Bobo-Dioulasso, Burkina Faso - INSTech
Site Institution: Institut des Sciences et Techniques (INSTech)
U.S. Institution: Yale University
Research Areas: Malaria, Molecular Biology, Transmission, Intervention Trials
In 2005, Dr. Parikh and Dr. Jean Bosco Ouedraogo began collaborating on a pharmacogenomic study in Burkina Faso. It was followed by pharmacokinetic and drug efficacy studies of antimalarials, the results of which influenced malaria treatment guidelines for the WHO in 2015. In 2012, Dr. Parikh moved to Yale, coincident with the receipt of a National Institute of Allergy and Infectious Diseases (NIAID)-funded R21 proposal entitled “Innate immune responses in populations with differing susceptibility to malaria” conducted with Dr. Ouedraogo and IRSS-DRO. Through this collaboration (IRSS-DRO-Yale University), investigators from IRSS-DRO spent several months at Yale for a laboratory training visit to learn techniques relating to immunologic assays relevant to the R21.
In 2015, Dr. Ouedraogo created a private institute for High Education and Scientific Research called “Institut des Sciences et Techniques (INSTech)”. Directed by Dr. Ouedraogo, INSTech, has many internationally-funded clinical and vaccine trials ongoing in different sites around Bobo-Dioulasso.
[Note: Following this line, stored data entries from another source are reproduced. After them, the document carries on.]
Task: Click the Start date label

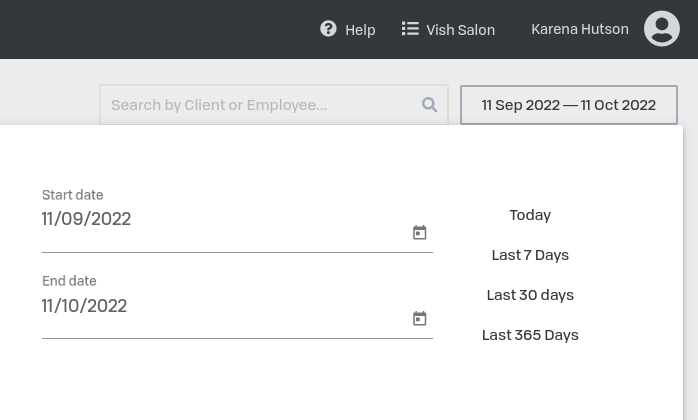Action: pyautogui.click(x=72, y=195)
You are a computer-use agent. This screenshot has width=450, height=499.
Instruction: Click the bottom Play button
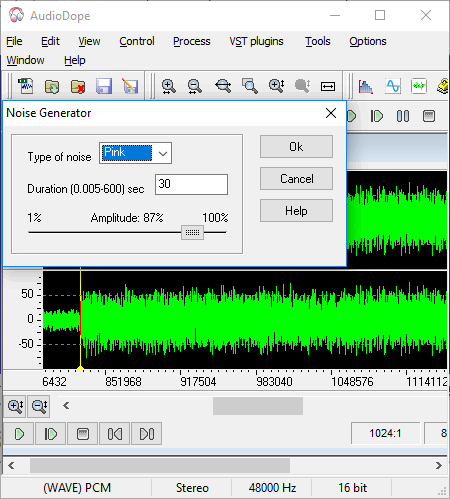tap(19, 434)
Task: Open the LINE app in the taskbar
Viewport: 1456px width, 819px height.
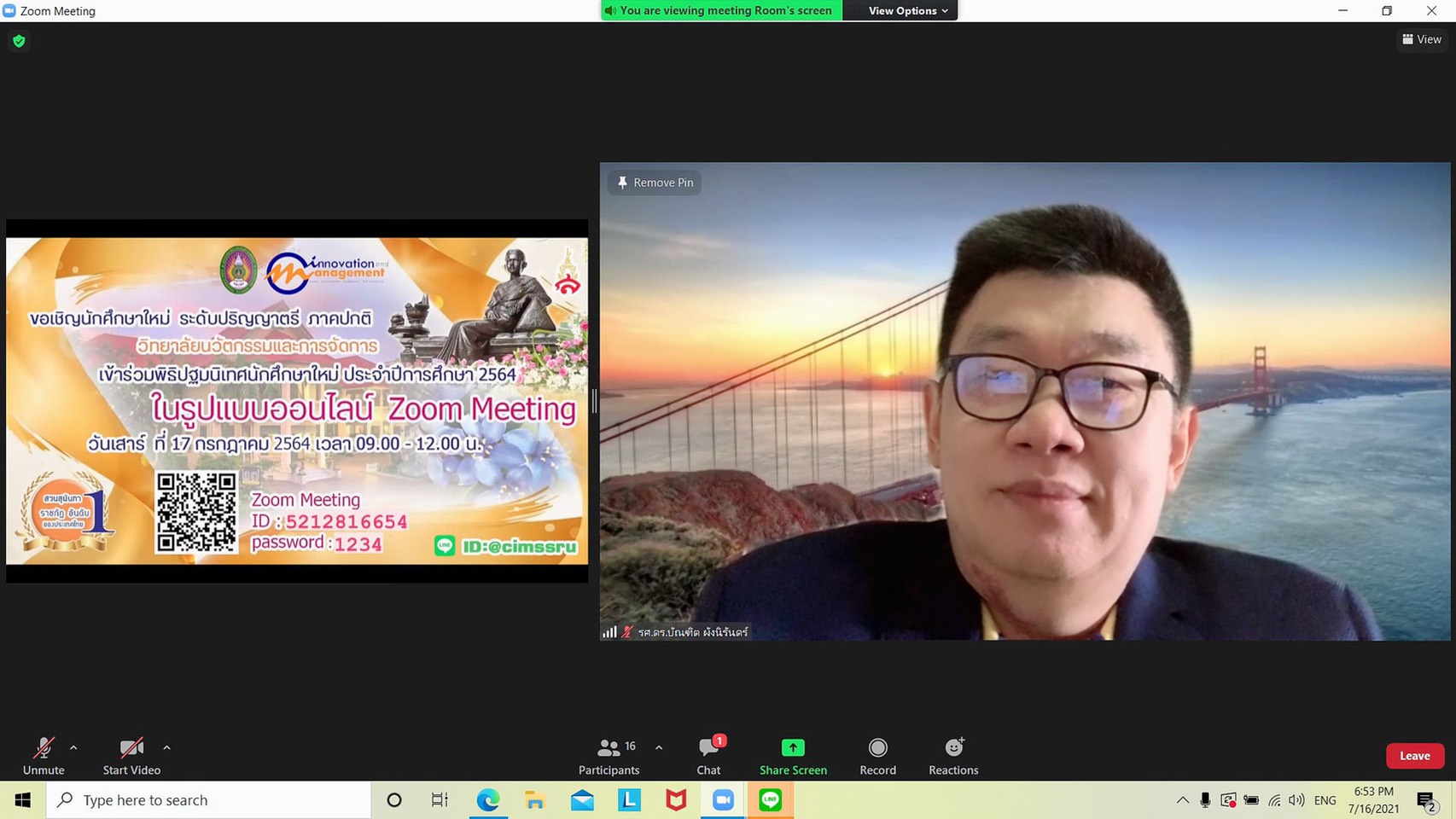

INSTech has a performant platform and facilities and qualified personnel in each site. Drs. Ouedraogo and Parikh have an ongoing trial funded by the SAMRC to assess the pharmacogenomics of antimalarials. In addition, an important clinical trial involving the newly improved malaria vaccine, R21/Matrix-M, is being conducted at INSTech in collaboration with Oxford University. A research facility was established with a new building totally dedicated for clinical and vaccine trials: three rooms for consultation, one room for nurses, one room for observation/hospitalization with 10 beds, two rooms for pharmacists and drug/vaccine preparation, two boxes for drug/vaccine administration, one open-work space for staff, laboratories equipped for hematology, biochemistry, bacteriology, molecular biology, insectary for mosquito and labs for infectivity, and offices. There is an access to high-speed internet and for virtual-conferencing. There are two principal sites for clinical trials with new antimalarials with qualified personnel and facilities-- one in downtown of Bobo and in the periphery of the city.